S3 Snapshots (Default)

By default, snapshots are stored in S3 at s3://carbonplan-ocr/integration-tests/snapshots/. This is configured in tests/conftest.py and can be overridden if needed.

import numpy as np
import pytest
import xarray as xr
import geopandas as gpd
from ocr.testing import XarraySnapshotExtension, GeoDataFrameSnapshotExtension


@pytest.fixture
def xarray_snapshot(snapshot):
    return snapshot.use_extension(XarraySnapshotExtension)

@pytest.fixture
def geodataframe_snapshot(snapshot):
    return snapshot.use_extension(GeoDataFrameSnapshotExtension)

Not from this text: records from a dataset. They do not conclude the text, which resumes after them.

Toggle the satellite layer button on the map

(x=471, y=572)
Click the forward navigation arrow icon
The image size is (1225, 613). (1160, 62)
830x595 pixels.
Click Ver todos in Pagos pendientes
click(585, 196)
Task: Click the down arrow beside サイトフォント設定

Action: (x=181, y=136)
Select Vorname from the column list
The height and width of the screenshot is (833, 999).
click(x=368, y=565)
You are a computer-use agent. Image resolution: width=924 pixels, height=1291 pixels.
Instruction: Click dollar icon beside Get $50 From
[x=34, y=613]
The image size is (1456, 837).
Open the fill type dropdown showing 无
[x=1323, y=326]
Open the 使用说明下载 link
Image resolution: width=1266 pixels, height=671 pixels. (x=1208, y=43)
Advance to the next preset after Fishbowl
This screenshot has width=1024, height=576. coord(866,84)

def test_my_data(xarray_snapshot):
    data = xr.DataArray(
        np.array([[1, 2, 3], [4, 5, 6]]),
        dims=('x', 'y'),
    )
    assert xarray_snapshot == data


def test_geodataframe_snapshot_extension(geodataframe_snapshot) -> None:
    """Test snapshot extension for GeoDataFrames."""
    gdf = gpd.GeoDataFrame(
        {
            'name': ['Point A', 'Point B', 'Point C'],
            'value': [10.5, 20.3, 30.7],
            'category': ['type1', 'type2', 'type1'],
        },
        geometry=[Point(-120.0, 35.0), Point(-119.5, 35.5), Point(-119.0, 36.0)],
        crs='EPSG:4326',
    )
    assert geodataframe_snapshot == gdf

Run tests with:

# Create/update snapshots in S3
pixi run pytest tests/test_snapshot.py --snapshot-update

# Verify snapshots against S3
pixi run pytest tests/test_snapshot.py

Local Storage (Override)

If you prefer to store snapshots locally during development, you can override the default:

# Create/update local snapshots
SNAPSHOT_STORAGE_PATH=tests/__snapshots__ pixi run pytest tests/test_snapshot.py --snapshot-update

# Verify local snapshots
SNAPSHOT_STORAGE_PATH=tests/__snapshots__ pixi run pytest tests/test_snapshot.py

Configuration

The snapshot storage location is controlled by the SNAPSHOT_STORAGE_PATH environment variable:

  • Default: s3://carbonplan-ocr/integration-tests/snapshots/ (set in tests/conftest.py)
  • Override: Set SNAPSHOT_STORAGE_PATH to any local path or S3 URI

Examples

# Use default S3 storage (no env var needed)
pixi run tests-integration

# Override with local storage
SNAPSHOT_STORAGE_PATH=tests/__snapshots__ pixi run tests-integration

# Override with different S3 bucket
SNAPSHOT_STORAGE_PATH=s3://my-bucket/snapshots pixi run tests-integration

Snapshot Organization

Snapshots are named based on the test file and function:

{test_file}_{test_function}.zarr

Example:

  • Test file: tests/test_fire_risk.py
  • Test function: test_wind_adjustment
  • Snapshot name: test_fire_risk_test_wind_adjustment.zarr

Managing S3 Snapshots

List snapshots

aws s3 ls s3://carbonplan-ocr/integration-tests/snapshots/ --recursive

Delete old snapshots

# Delete a specific snapshot
aws s3 rm s3://carbonplan-ocr/integration-tests/snapshots/test_snapshot_test_example.zarr --recursive

# Delete all snapshots (careful!)
aws s3 rm s3://carbonplan-ocr/integration-tests/snapshots/ --recursive

Example: Complete Test Setup

# tests/test_fire_risk.py
import numpy as np
import pytest
import xarray as xr
from ocr.testing import XarraySnapshotExtension


@pytest.fixture
def xarray_snapshot(snapshot):
    return snapshot.use_extension(XarraySnapshotExtension)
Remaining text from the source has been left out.